[Opening ENTRIES PROVIDED section]

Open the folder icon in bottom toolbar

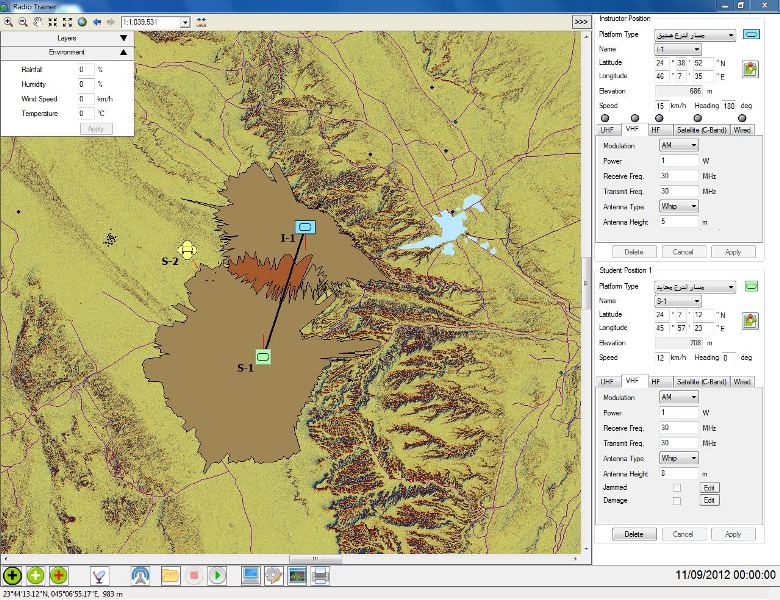coord(170,575)
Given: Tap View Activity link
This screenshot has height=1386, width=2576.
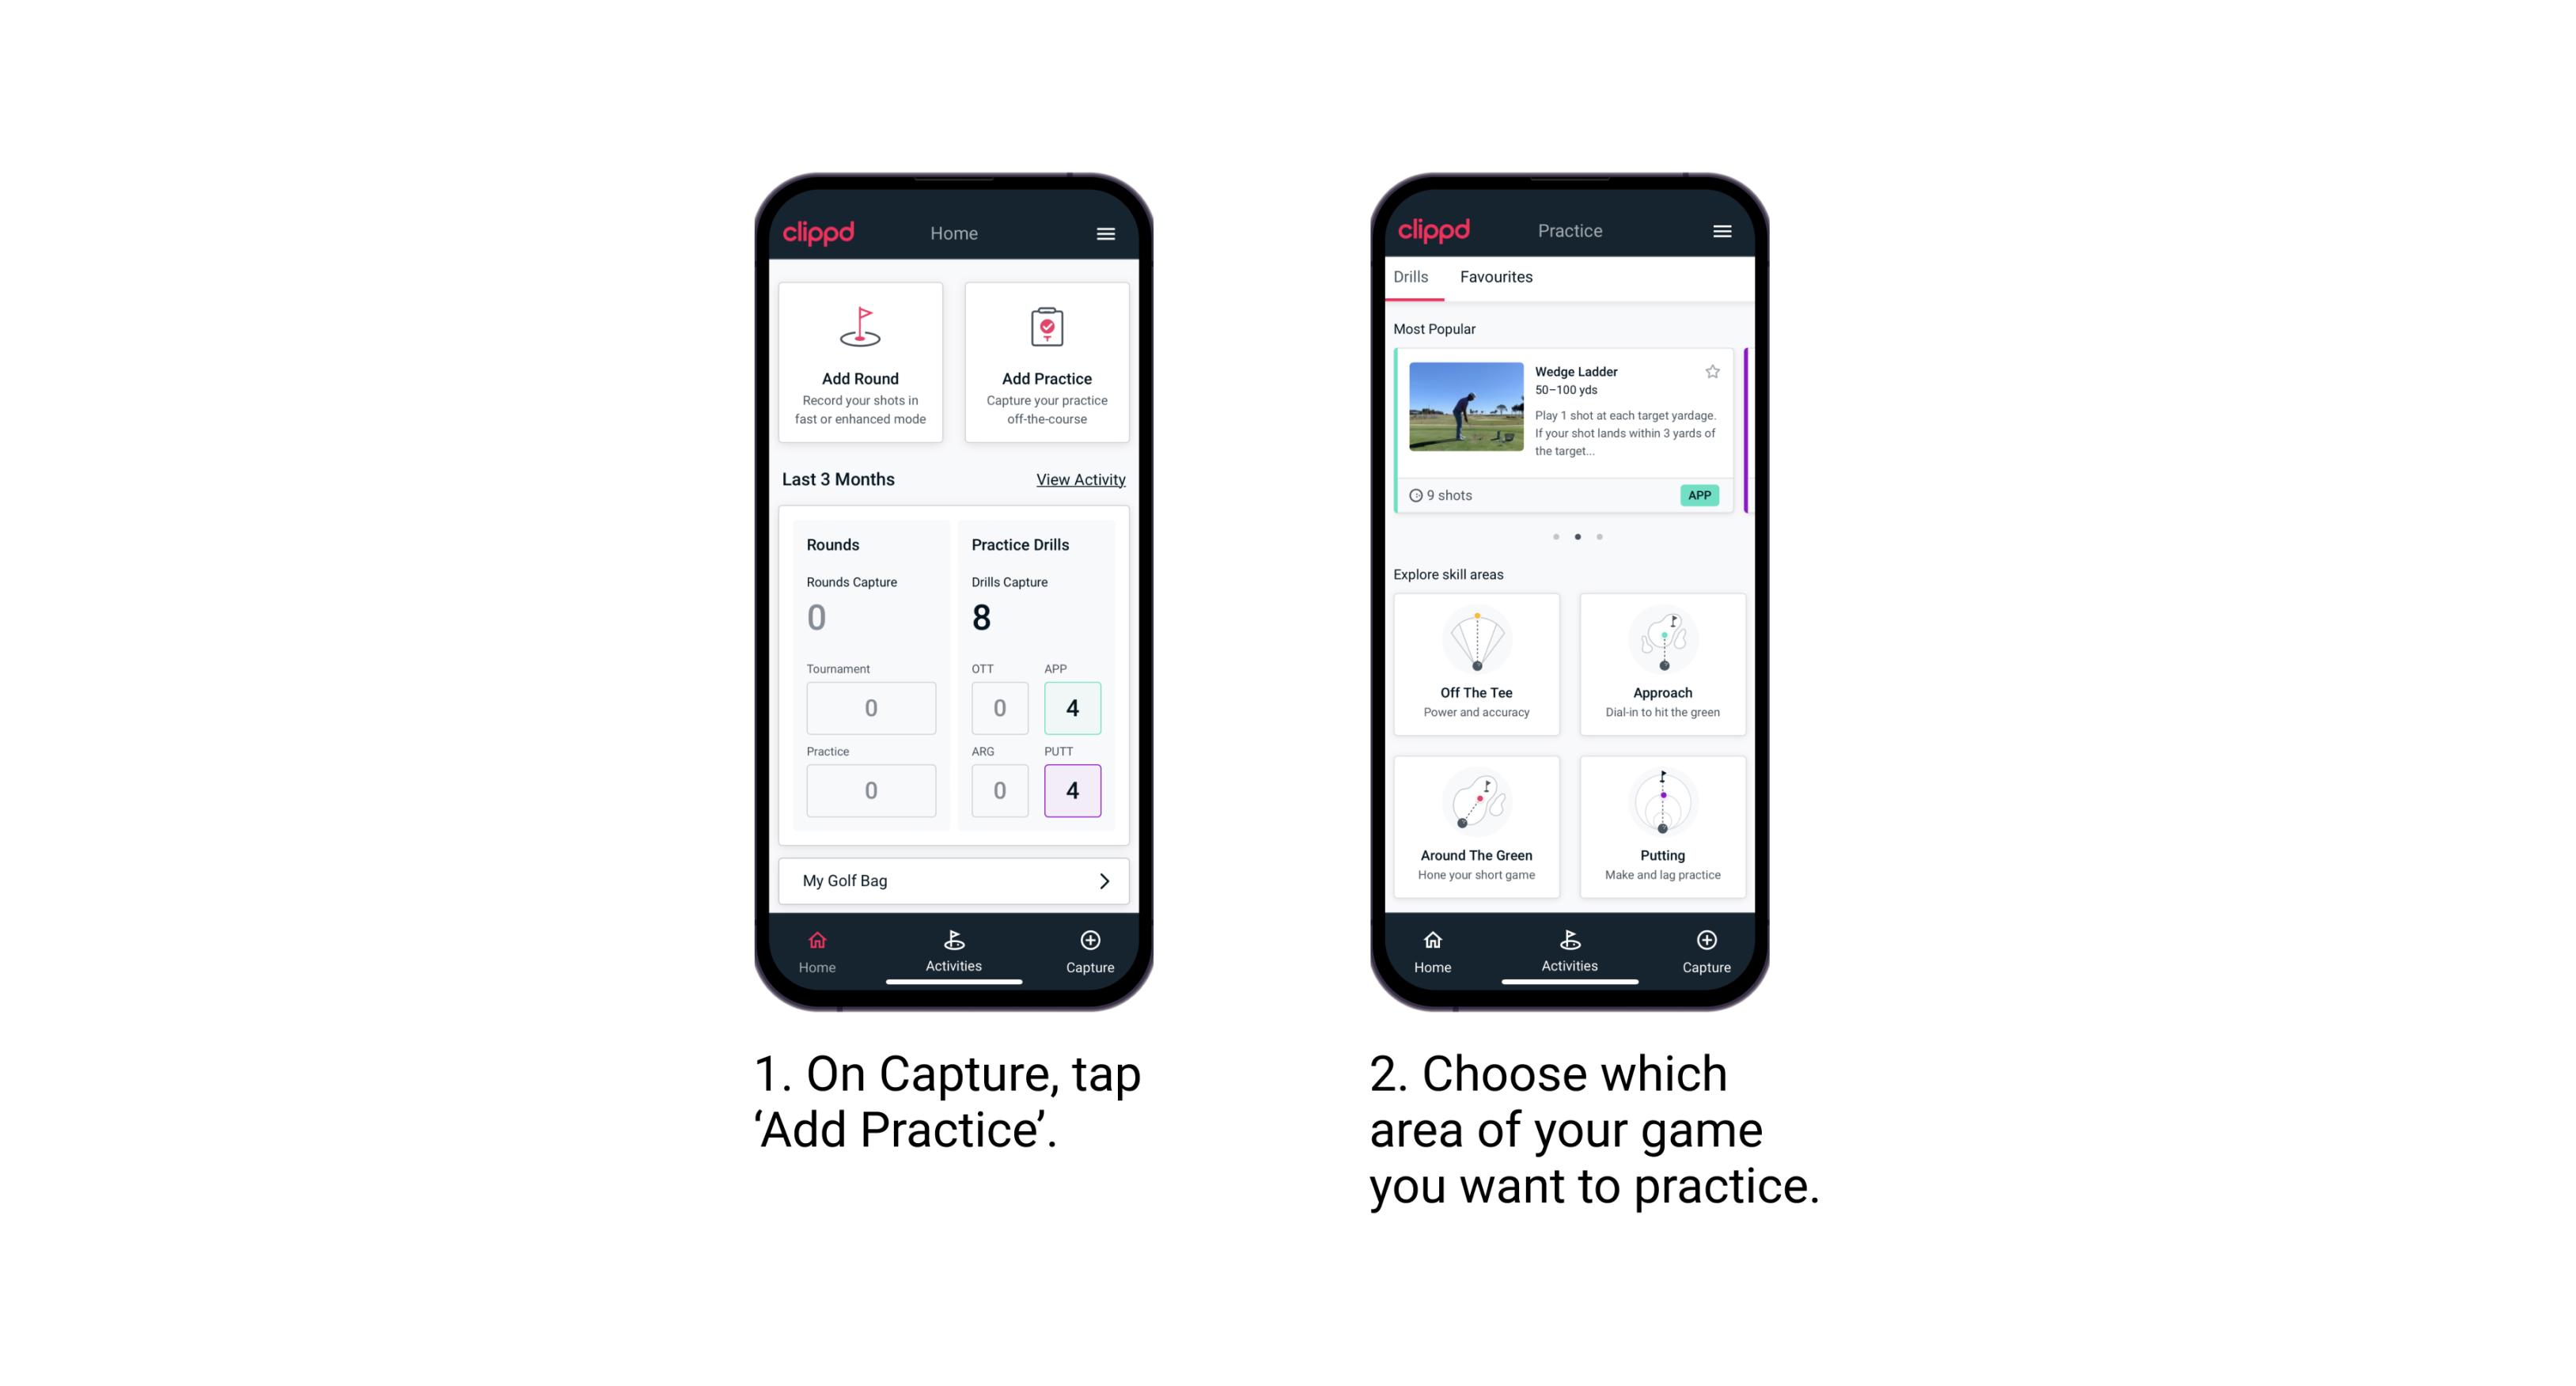Looking at the screenshot, I should coord(1078,479).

[Closing ENTRIES PROVIDED section]

▶ WHAT IS EXPECTED:
Restate the listing word for word and drop the pictures.

▶ SOLUTION TO THIS PROBLEM:
Open the folder icon in bottom toolbar

coord(170,575)
Given: Tap View Activity link
This screenshot has height=1386, width=2576.
Looking at the screenshot, I should coord(1078,479).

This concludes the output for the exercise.